15.5. Waiver. The failure of either party to insist upon strict performance or to seek remedy for breach of any term of the Agreement, or to exercise any right, remedy or election herein or permitted by law or equity, will not constitute nor be construed as a waiver or relinquishment in the future of such term, condition, right, remedy or election. Any consent, waiver or approval by either party of any act or matter will not be effective unless made in writing and signed by an authorized representative of the consenting, waiving or approving party.
15.6. Assignment. The Agreement is binding upon and inures to the benefit of the permitted successors and permitted assigns of each party. Customer may not assign the Agreement without the prior written consent of the Association. The Association may assign the Agreement in its sole discretion.
15.7. No Third-Party Beneficiaries. The Agreement is for the sole benefit of the parties hereto and their respective permitted successors and permitted assigns, and nothing herein shall confer upon another person any legal or equitable right, benefit, or remedy.
15.8. Survival. The following Sections will survive the expiration or termination of the Agreement: Sections 3, 5, 6, 7.3, 8.3, 9, 10, 11, 12, 13, 14 and 15.

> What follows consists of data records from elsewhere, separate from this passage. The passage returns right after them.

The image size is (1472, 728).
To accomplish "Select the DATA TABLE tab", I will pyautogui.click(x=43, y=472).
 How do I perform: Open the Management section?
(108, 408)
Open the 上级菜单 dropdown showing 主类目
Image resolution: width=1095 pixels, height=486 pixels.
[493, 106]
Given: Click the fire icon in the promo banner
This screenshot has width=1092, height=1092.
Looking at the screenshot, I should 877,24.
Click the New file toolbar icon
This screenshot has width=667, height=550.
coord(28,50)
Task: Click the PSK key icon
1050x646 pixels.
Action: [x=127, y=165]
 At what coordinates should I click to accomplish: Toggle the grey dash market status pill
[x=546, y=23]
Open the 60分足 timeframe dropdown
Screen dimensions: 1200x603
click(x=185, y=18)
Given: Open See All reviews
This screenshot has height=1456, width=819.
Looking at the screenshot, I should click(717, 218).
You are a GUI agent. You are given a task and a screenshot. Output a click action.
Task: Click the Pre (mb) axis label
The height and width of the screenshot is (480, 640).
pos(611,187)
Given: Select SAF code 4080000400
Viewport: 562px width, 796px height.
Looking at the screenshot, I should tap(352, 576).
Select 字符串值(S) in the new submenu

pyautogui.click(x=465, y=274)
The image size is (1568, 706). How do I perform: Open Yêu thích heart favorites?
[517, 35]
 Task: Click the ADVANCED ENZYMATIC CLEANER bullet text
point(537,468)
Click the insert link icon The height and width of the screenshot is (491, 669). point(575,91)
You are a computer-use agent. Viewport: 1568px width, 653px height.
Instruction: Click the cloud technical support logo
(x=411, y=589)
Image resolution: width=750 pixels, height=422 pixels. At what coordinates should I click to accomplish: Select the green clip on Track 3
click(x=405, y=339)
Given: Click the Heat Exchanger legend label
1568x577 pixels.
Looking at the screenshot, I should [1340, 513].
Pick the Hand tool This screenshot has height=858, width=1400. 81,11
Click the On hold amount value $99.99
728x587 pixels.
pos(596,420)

15.9. Force Majeure. No party shall be liable or responsible to the other party, or be deemed to have breached the Agreement, for any failure or delay in fulfilling or performing any term of the Agreement (except for any confidentiality obligations), when and to the extent such failure or delay is caused by or results from any acts or circumstances beyond the impacted party’s reasonable control, including, without limitation, the following force majeure events: (a) acts of God; (b) flood, fire, earthquake, or explosion; (c) war, invasion, hostilities (whether war is declared or not), terrorist threats or acts, riot or other civil unrest; (d) government order, law, or actions; (e) embargoes or blockades in effect on or after the date of the Agreement; (f) strikes, labor stoppages or slowdowns, or other industrial disturbances; and (e) pandemics or epidemics. The impacted party shall provide prompt notice to the other party and use reasonable efforts to recommence performance.